Paul-Émile Ottawa, chef de Manawan

Québec a annoncé en novembre qu’une formation sur les réalités autochtones sera obligatoire pour tous les employés du réseau de la santé. Cette formation est toujours en développement avec les communautés.

Entre-temps, quelque 9000 médecins et membres du personnel du CISSS de Lanaudière ont assisté virtuellement à une conférence sur le sujet.

« Nous travaillons aux derniers préparatifs de déploiement de la formation, après avoir obtenu l’accord de la communauté autochtone quant à son contenu. Celle-ci sera offerte prochainement », a confirmé le CISSS dans un courriel.

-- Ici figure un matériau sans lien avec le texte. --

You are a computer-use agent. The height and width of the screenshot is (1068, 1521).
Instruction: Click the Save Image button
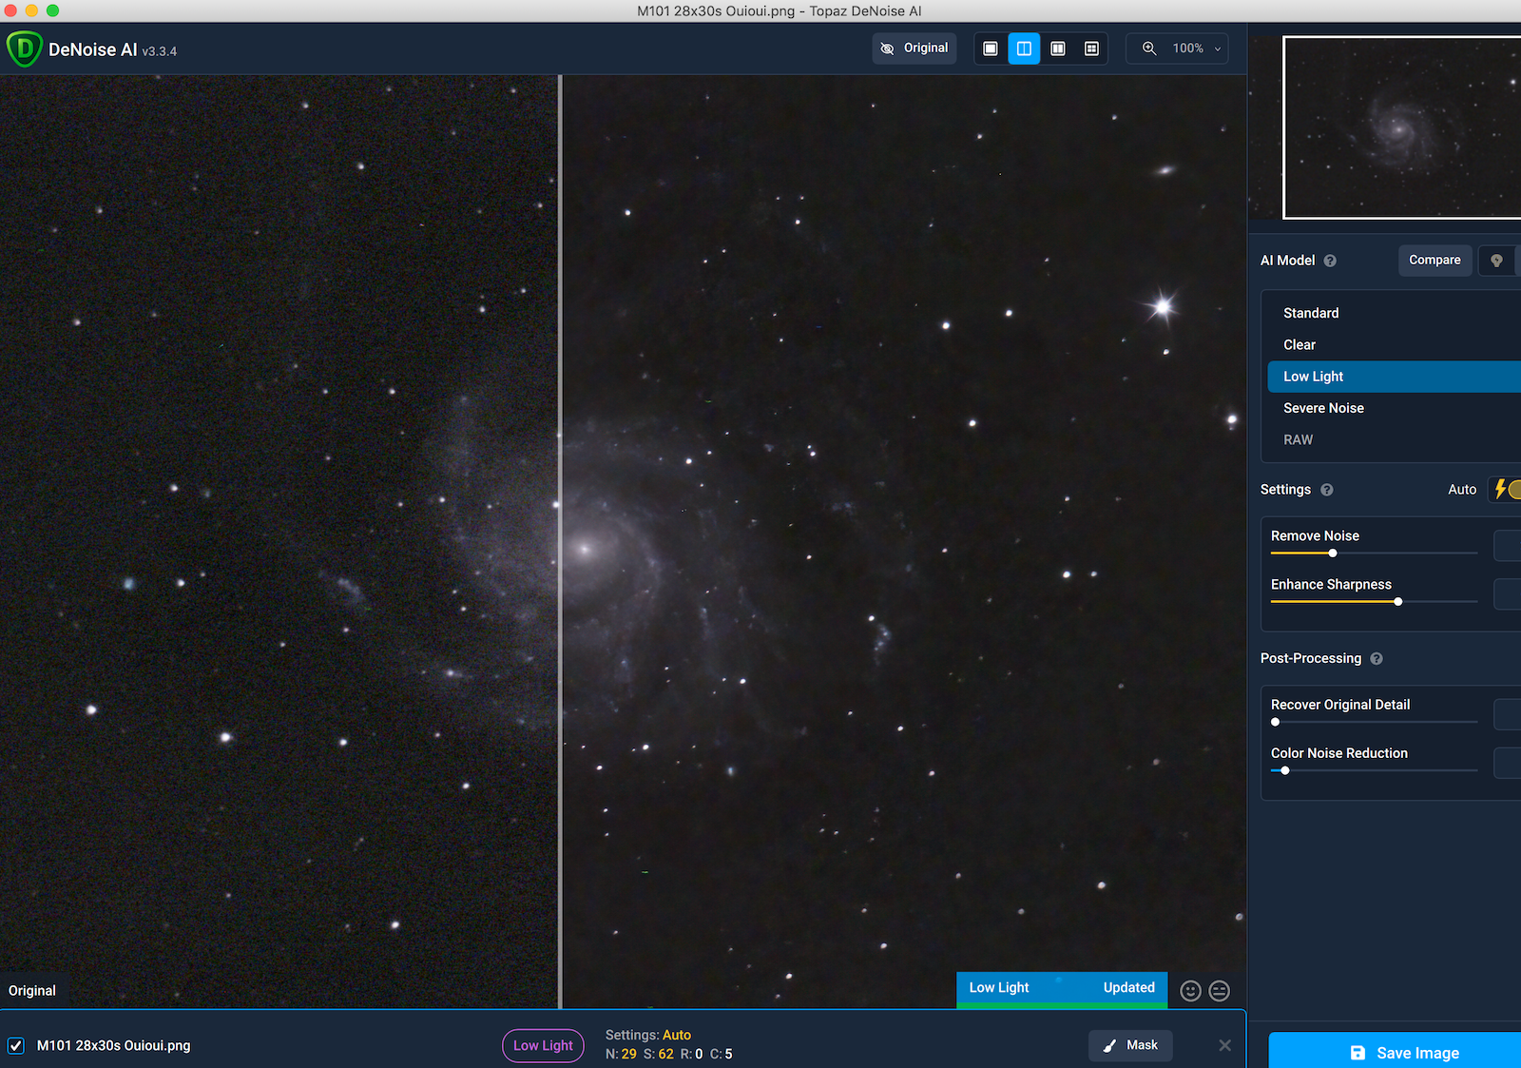click(1404, 1052)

Par ailleurs, le CISSS est sur le point de procéder à la nomination d’un adjoint à la direction générale qui sera issu de Manawan. Un poste de commissaire adjoint aux plaintes et à la qualité des services doit aussi être créé sous peu.

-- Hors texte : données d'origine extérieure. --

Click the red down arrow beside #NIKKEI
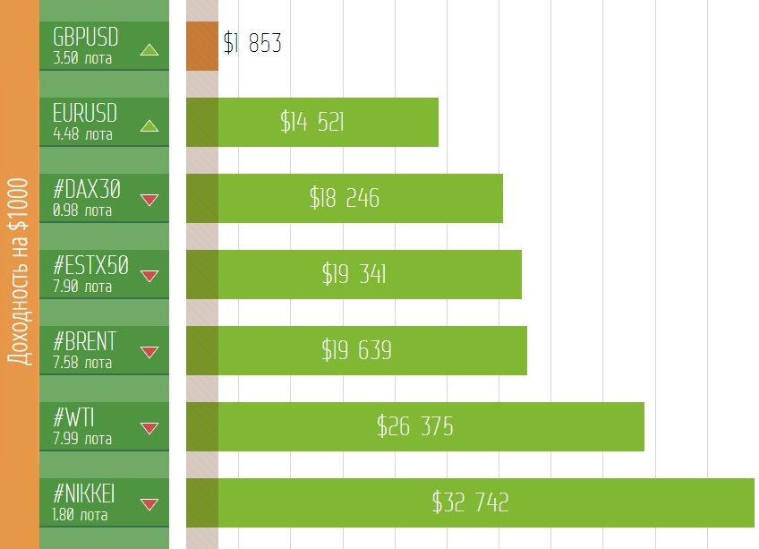Screen dimensions: 759x549 [149, 503]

Dans les deux cas, le chef Ottawa fait partie du comité de sélection.

Pour ce qui est de la nomination d’un Atikamekw au conseil d’administration du CISSS, comme annoncé par Québec en février, le « processus suit son cours ». Deux postes d’agent de liaison sont aussi affichés pour offrir une présence 24 heures sur 24, 7 jours sur 7, et « un soutien aux personnes de la communauté » dans les installations du CISSS.

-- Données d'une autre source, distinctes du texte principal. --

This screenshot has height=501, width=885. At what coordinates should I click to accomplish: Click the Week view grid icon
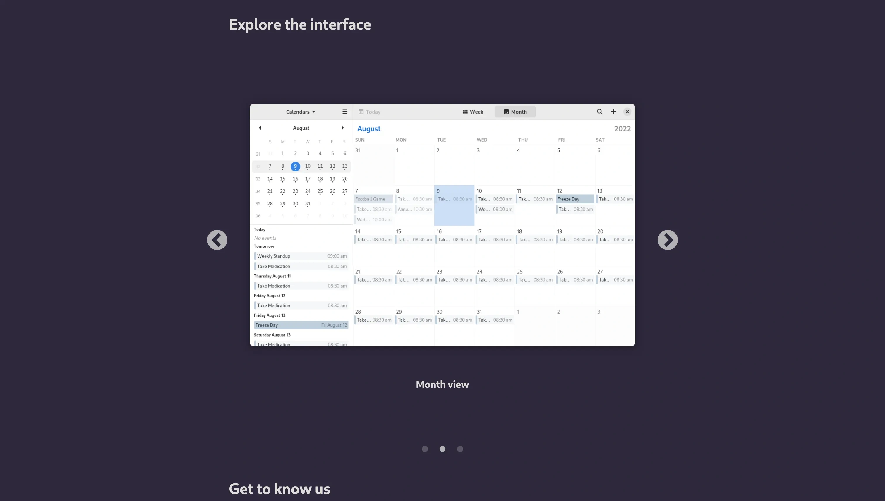[x=465, y=112]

Par ces mesures, Québec veut accroître la « sécurisation culturelle » des Premières Nations dans le réseau de la santé.

Chronologie des évènements

28 septembre 2020

Joyce Echaquan amorce une diffusion en direct sur Facebook de son lit d’hôpital, peu avant sa mort. Elle crie au désespoir et demande de l’aide. On y entend le personnel soignant à son chevet tenir des propos racistes.

29 septembre

François Legault confirme qu’une infirmière au chevet de Mme Echaquan a été congédiée. Une enquête interne au CISSS de Lanaudière est ordonnée. Une veillée est organisée à Manawan.

1er octobre

Une préposée aux bénéficiaires est aussi congédiée.

2 octobre

Le chef de l’Assemblée des Premières Nations du Québec-Labrador, Ghislain Picard, ne se présente pas à une rencontre au sommet avec le premier ministre François Legault. Les ponts sont coupés.

3 octobre 

La ministre de la Sécurité publique, Geneviève Guilbault, ordonne la tenue d’une enquête publique du coroner pour faire la lumière sur la mort de Joyce Echaquan.

6 octobre 

Le premier ministre François Legault présente des excuses officielles à la famille de Joyce Echaquan au Salon bleu. Au même moment, les funérailles de Mme Echaquan sont célébrées à Manawan.

9 octobre 

La ministre responsable des Affaires autochtones, Sylvie D’Amours, est démise de ses fonctions. L’ex-policier Ian Lafrenière est choisi pour lui succéder.

28 octobre

Le président-directeur général du CISSS de Lanaudière Daniel Castonguay affirme en entrevue avec La Presse ne pas être au courant des nombreuses plaintes de racisme formulées par des autochtones à l’endroit de l’hôpital de Joliette. Il sera contredit dès le lendemain par une ancienne directrice.

6 novembre 

Québec met sur pied une formation obligatoire pour tous les travailleurs du réseau de la santé sur la culture autochtone.

16 novembre 

Les Atikamekw dévoilent le « principe de Joyce », élaboré pour assurer aux membres des Premières Nations un accès équitable et « sans aucune discrimination » aux services sociaux et de santé du Québec.

2 décembre 

Le PDG du CISSS de Lanaudière, Daniel Castonguay, est limogé.

16 mars 2021

Un autre cas de discrimination alléguée fait les manchettes à Joliette. Deux infirmières du CLSC de Joliette se seraient moquées d’une Atikamekw et seront congédiées.

1er mai 

Le Collège des médecins dénonce l’existence du racisme systémique dans le milieu de la santé et demande l’adoption du « principe de Joyce ».